More than a dozen residents in the downtown Rock Springs neighborhood have been battling the state over the new inspections after rejecting Wyoming Attorney General Bruce Salzburg's first settlement offer in 2008 to repair damages.
Homeowners contend the state's first offers were way too low to adequately pay for much-needed repairs.
The reinspections wrapped up Friday and will serve as the basis for new settlement offers from the attorney general. Tree Street homeowners hope the next offers will more fairly compensate them for damage repairs.
"It took two years to get them here ... and I think we all breathed a sigh of relief" when the inspections were completed, Tree Street spokeswoman Becky Kelley said.
"I honestly think there will be some good reports coming back," she said.
Kelley said the engineers looked 14 homes, a church and an apartment complex during the week-long inspections that began May 3.
"These engineers seemed to have it together ... they're known for this kind of work," Kelley said. "So now we sit back and wait to see what happens next."
State officials contracted with J.A. Cesare and Associates of Centennial, Colo., last month to perform a second round of engineering inspections.
The Wyoming Legislature approved a budget amendment this past session that directed $120,000 for the hiring of a qualified structural engineer to perform the new damage assessments.
Fair compensation
The Tree Street homes were damaged during the mine subsidence project that was conducted by the Wyoming Department of Environmental Quality's Abandoned Mine Lands Division beginning in late July 2007.
The project aimed to free vacant lands for new housing on a nearby tract of land that had been previously precluded for development because of past mine subsidence issues.
At the city's request, the state devised a reclamation plan that included the use of a pilot subsidence technique known as dynamic compaction.
For three weeks, state contractors dropped 25- and 35-ton weights several thousand times on the tract to collapse the old underground mine voids.
But soon after, Tree Street residents began complaining about major damage to homes, foundations, fences, decks, driveways, windows, doors, floors and other areas.

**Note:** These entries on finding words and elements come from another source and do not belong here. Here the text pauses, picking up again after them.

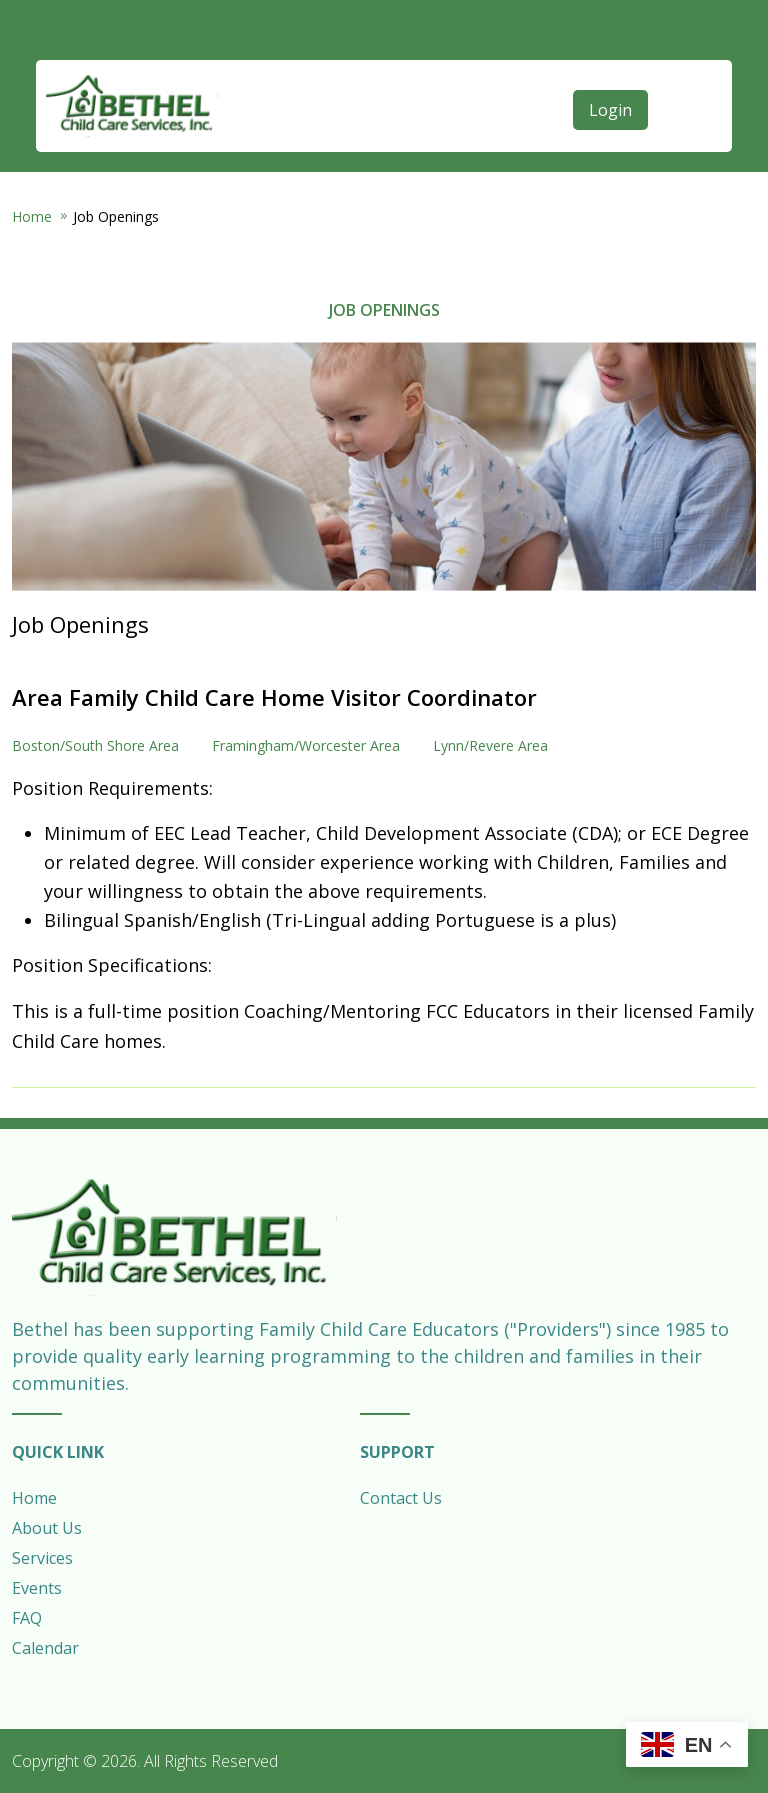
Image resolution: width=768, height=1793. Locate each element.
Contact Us (401, 1498)
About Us (47, 1528)
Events (37, 1588)
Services (42, 1558)
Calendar (45, 1648)
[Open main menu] (680, 67)
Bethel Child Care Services (132, 106)
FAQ (27, 1618)
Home (32, 216)
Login (610, 110)
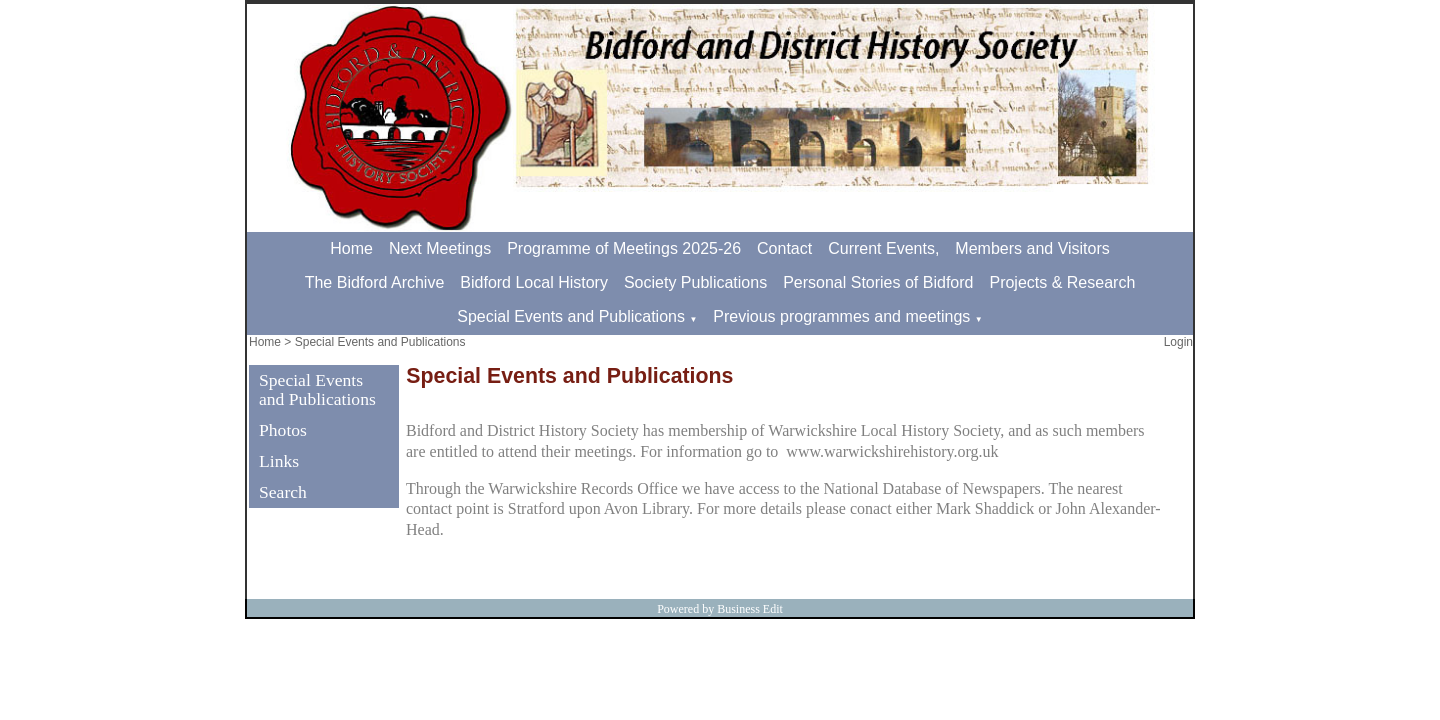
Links (279, 461)
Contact (784, 248)
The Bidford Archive (375, 282)
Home (351, 248)
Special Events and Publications (571, 316)
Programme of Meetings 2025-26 (624, 248)
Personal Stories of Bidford (878, 282)
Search (283, 492)
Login (1178, 342)
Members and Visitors (1032, 248)
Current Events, (883, 248)
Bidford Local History (534, 282)
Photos (283, 430)
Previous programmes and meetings (841, 316)
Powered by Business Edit (720, 609)
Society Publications (695, 282)
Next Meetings (440, 248)
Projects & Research (1062, 282)
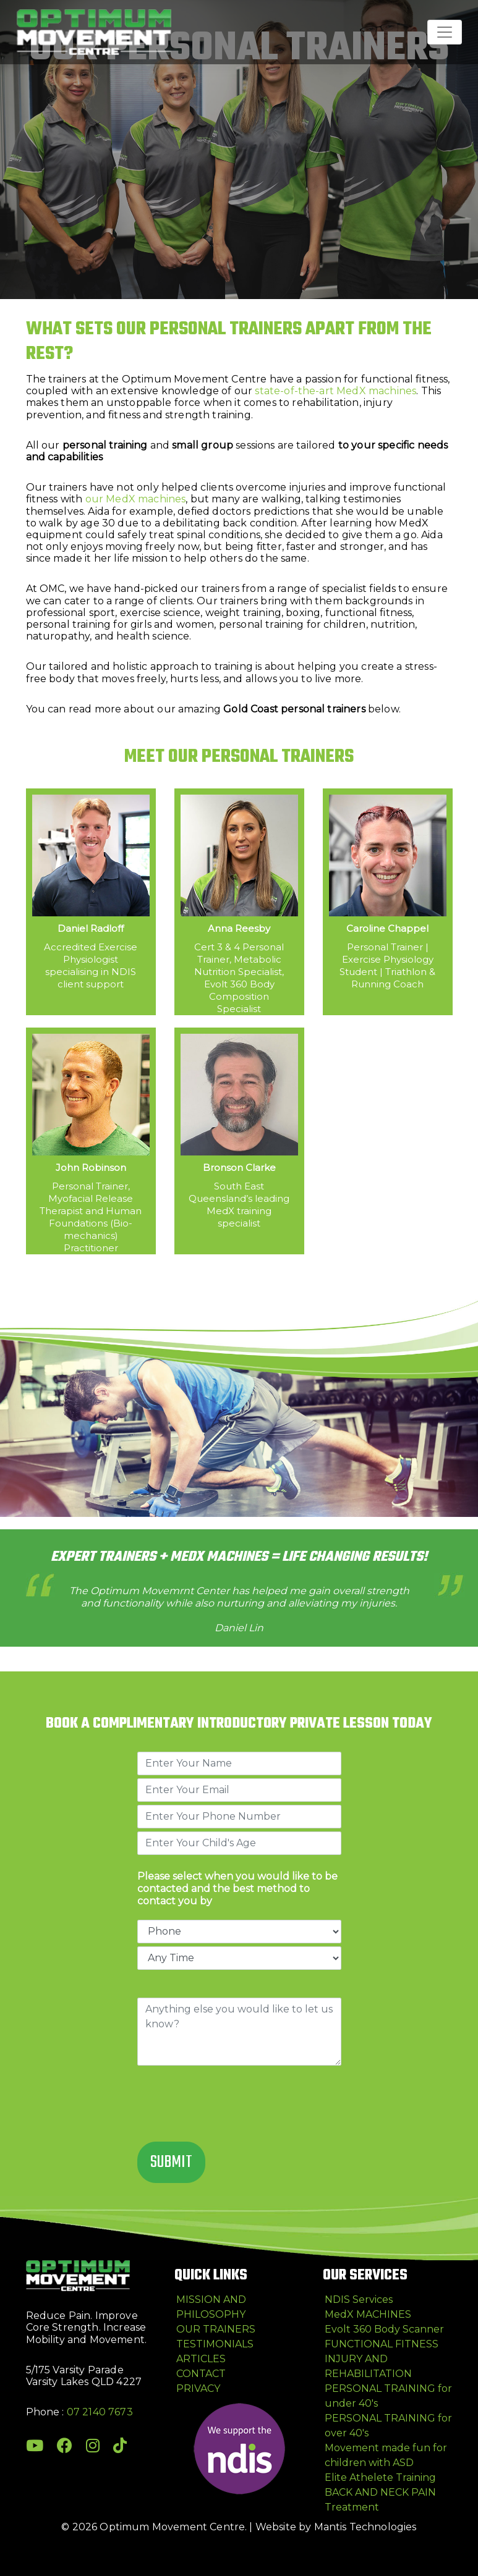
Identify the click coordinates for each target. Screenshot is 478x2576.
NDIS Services (359, 2299)
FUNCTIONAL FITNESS (381, 2344)
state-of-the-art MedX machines (335, 391)
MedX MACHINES (368, 2314)
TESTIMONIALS (215, 2344)
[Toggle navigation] (444, 32)
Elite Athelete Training (380, 2477)
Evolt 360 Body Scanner (384, 2329)
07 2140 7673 (100, 2412)
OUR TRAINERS (215, 2329)
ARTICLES (201, 2359)
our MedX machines (135, 499)
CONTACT (201, 2374)
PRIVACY (198, 2388)
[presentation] (231, 2105)
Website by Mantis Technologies (336, 2527)
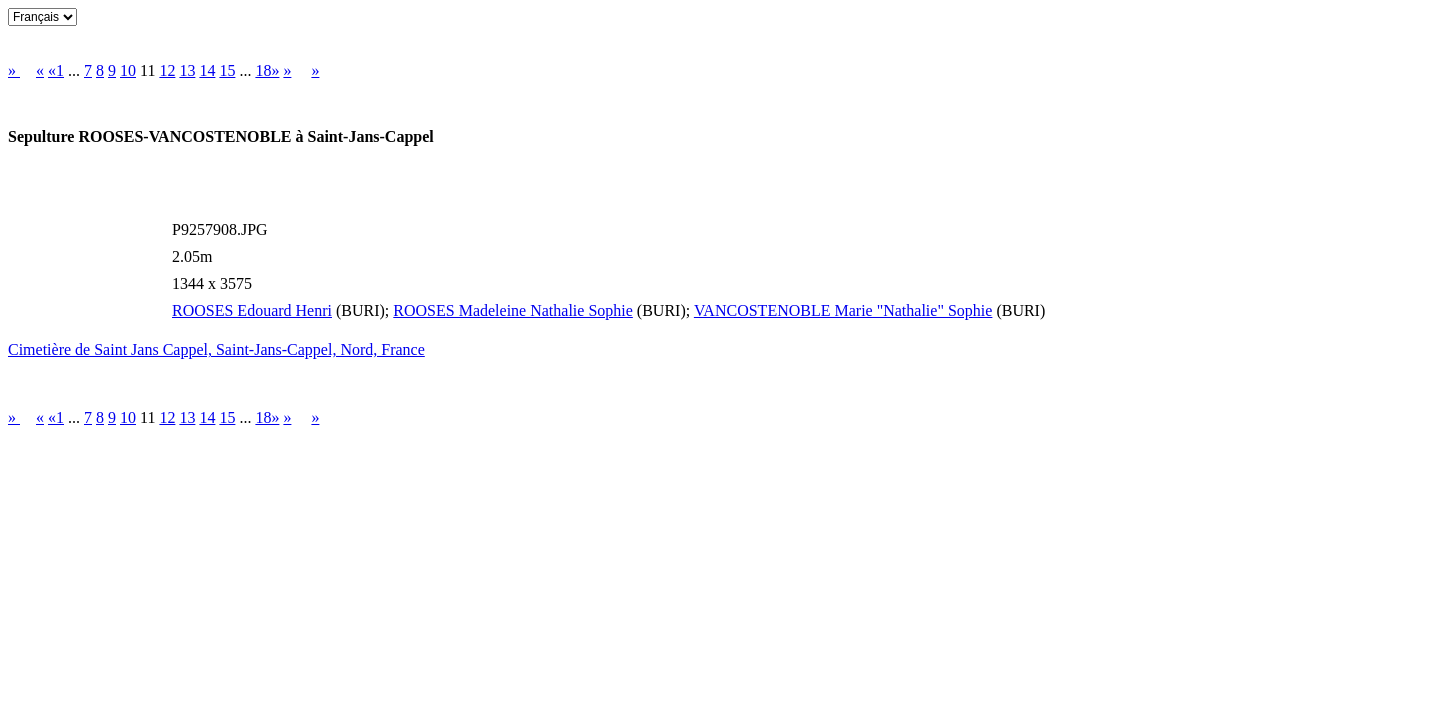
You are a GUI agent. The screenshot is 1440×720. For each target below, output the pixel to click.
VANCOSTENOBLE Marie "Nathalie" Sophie (843, 310)
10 (128, 70)
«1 (56, 70)
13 (187, 70)
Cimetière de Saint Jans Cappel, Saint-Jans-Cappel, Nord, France (216, 349)
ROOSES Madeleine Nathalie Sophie (513, 310)
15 (227, 70)
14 (207, 70)
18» (267, 70)
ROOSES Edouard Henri (252, 310)
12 (167, 70)
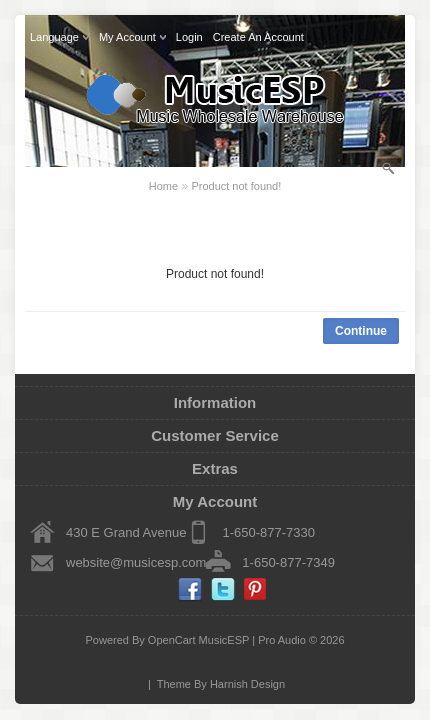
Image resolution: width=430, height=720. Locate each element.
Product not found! (236, 186)
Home (163, 186)
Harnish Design (247, 684)
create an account (258, 37)
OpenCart (172, 640)
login (189, 37)
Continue (361, 331)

The state and DEQ officials have maintained the offers should fairly compensate homeowners for damage from the dynamic compaction portion of the project.
State officials said a lack of baseline information about homes and buildings surrounding the project site made it difficult for the first engineering inspections conducted in 2008 to discern what was damage from the dynamic compaction and what was damage that was to be expected from normal subsidence in the neighborhood.
Kelley said homeowners have not discounted further legal action if the new settlement offers fail to adequately pay for the repairs of damaged homes.
Attorneys for the Tree Street residents filed lawsuits in Sweetwater County District Court in July against two of the state's consulting engineers who had done work for the AML related to the dynamic compaction project.
"If the attorney general chooses not to increase the settlement offers, then we'll have the [new inspection] reports to take to court," she said.